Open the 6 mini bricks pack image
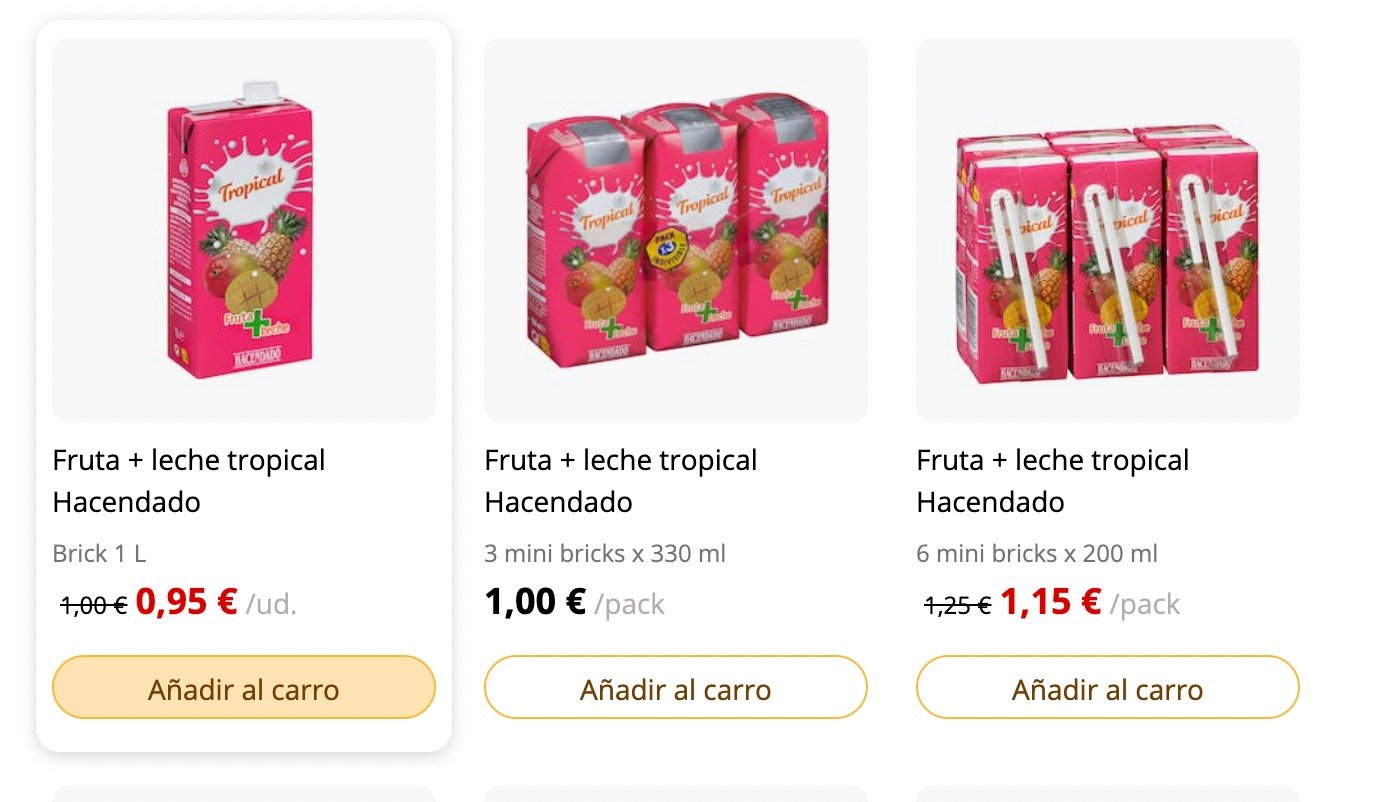The width and height of the screenshot is (1388, 802). click(x=1108, y=230)
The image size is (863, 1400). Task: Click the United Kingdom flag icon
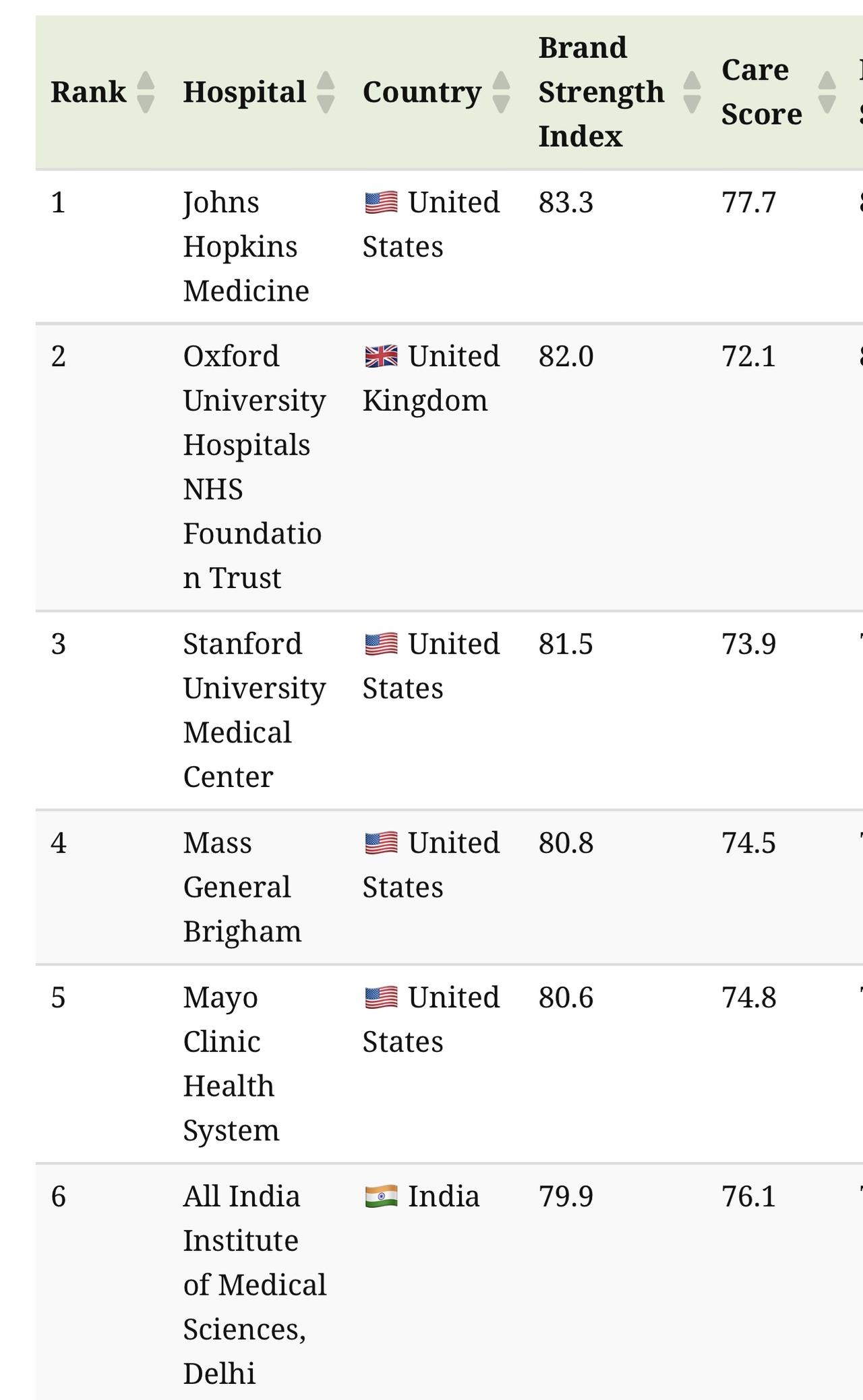(381, 356)
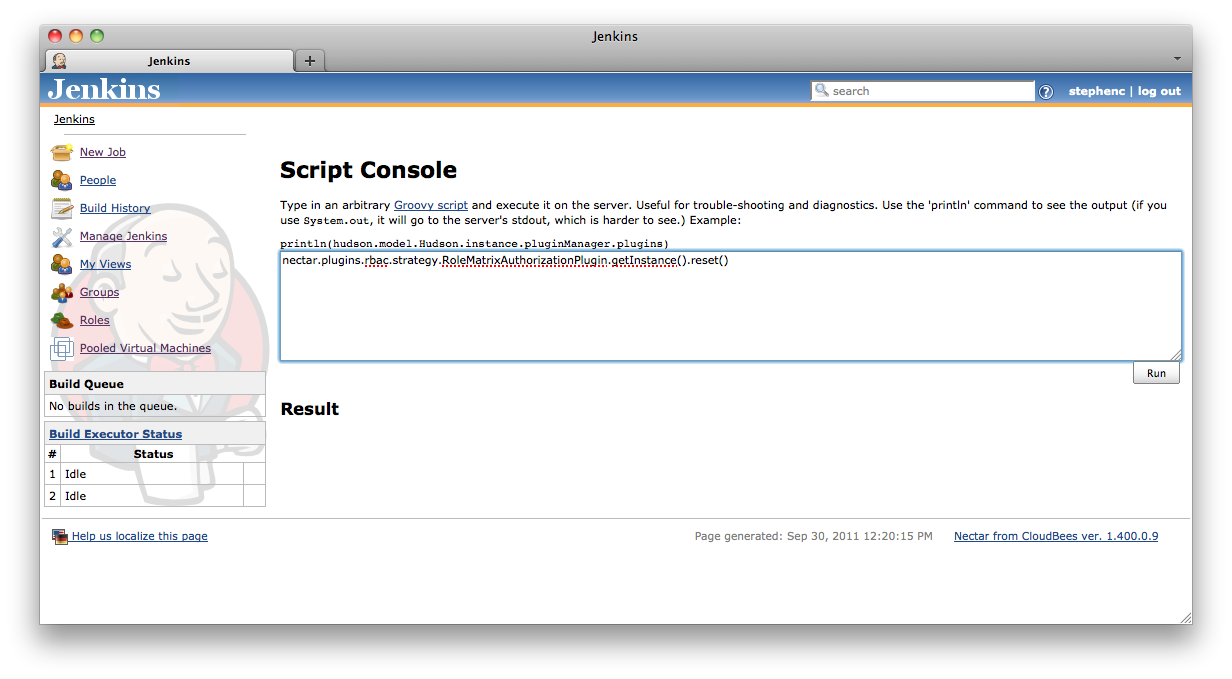Viewport: 1232px width, 679px height.
Task: Click the Pooled Virtual Machines icon
Action: coord(62,348)
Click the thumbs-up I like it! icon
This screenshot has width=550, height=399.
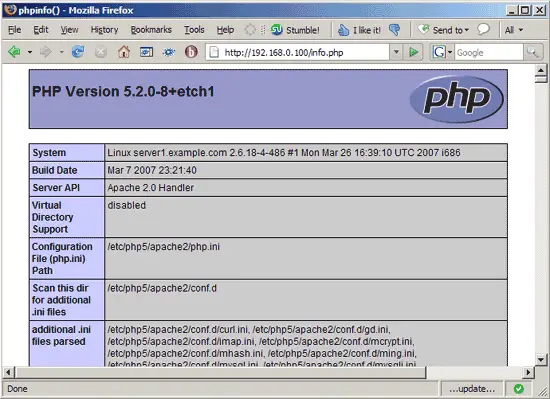[343, 30]
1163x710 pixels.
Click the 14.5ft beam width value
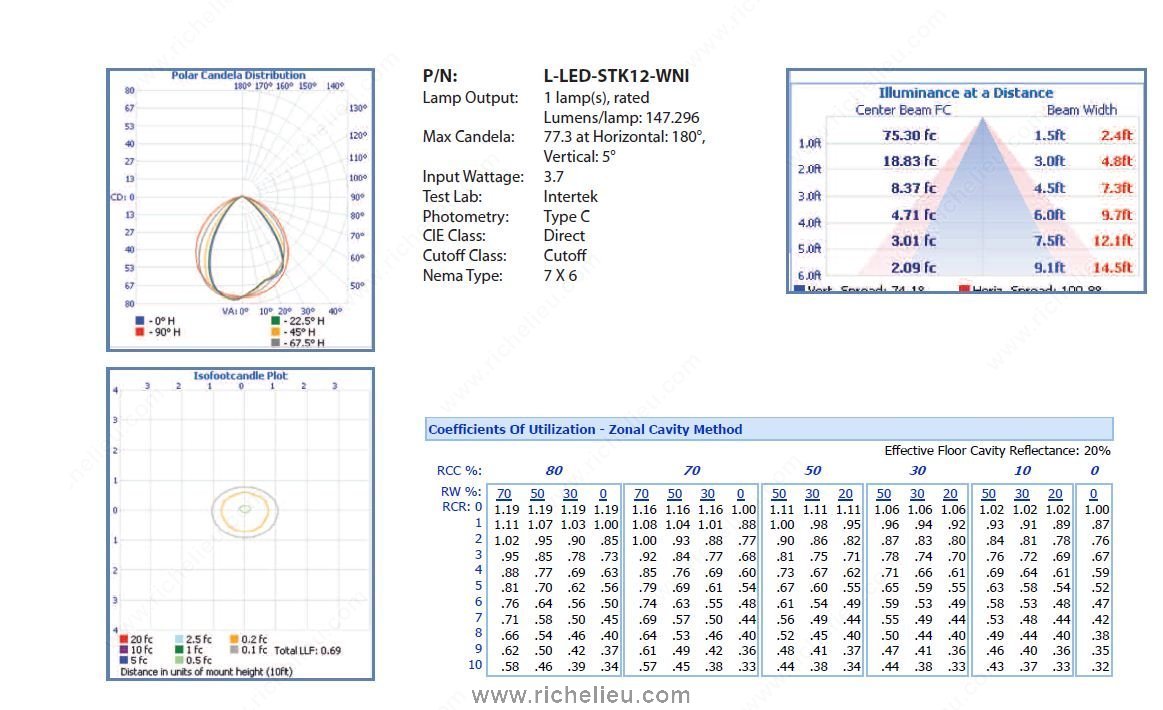1112,267
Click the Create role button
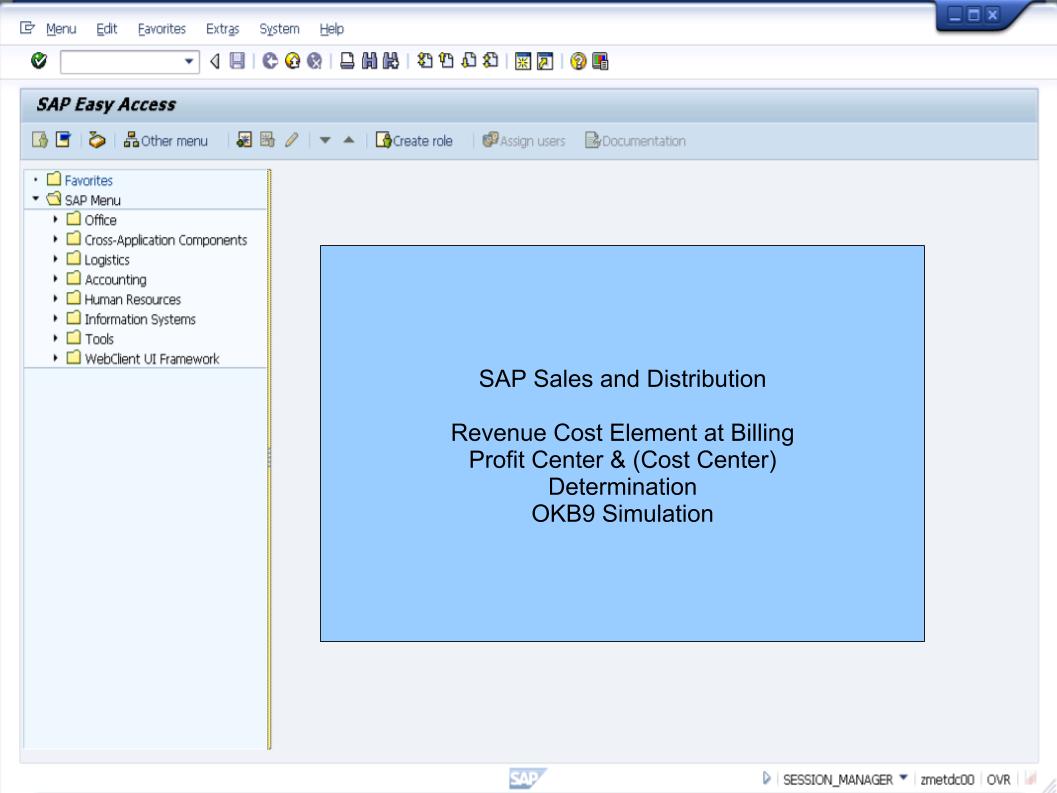 [415, 141]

—————

> _WHAT THE EXERCISE ASKS_
Copy exactly, and only, the lines from the line containing "1163x710 pixels." through the final line of the material above, with no pictures.

> _ANSWER TO THE PROBLEM_
1163x710 pixels.
Click the 14.5ft beam width value
1112,267
Click the Create role button
 [415, 141]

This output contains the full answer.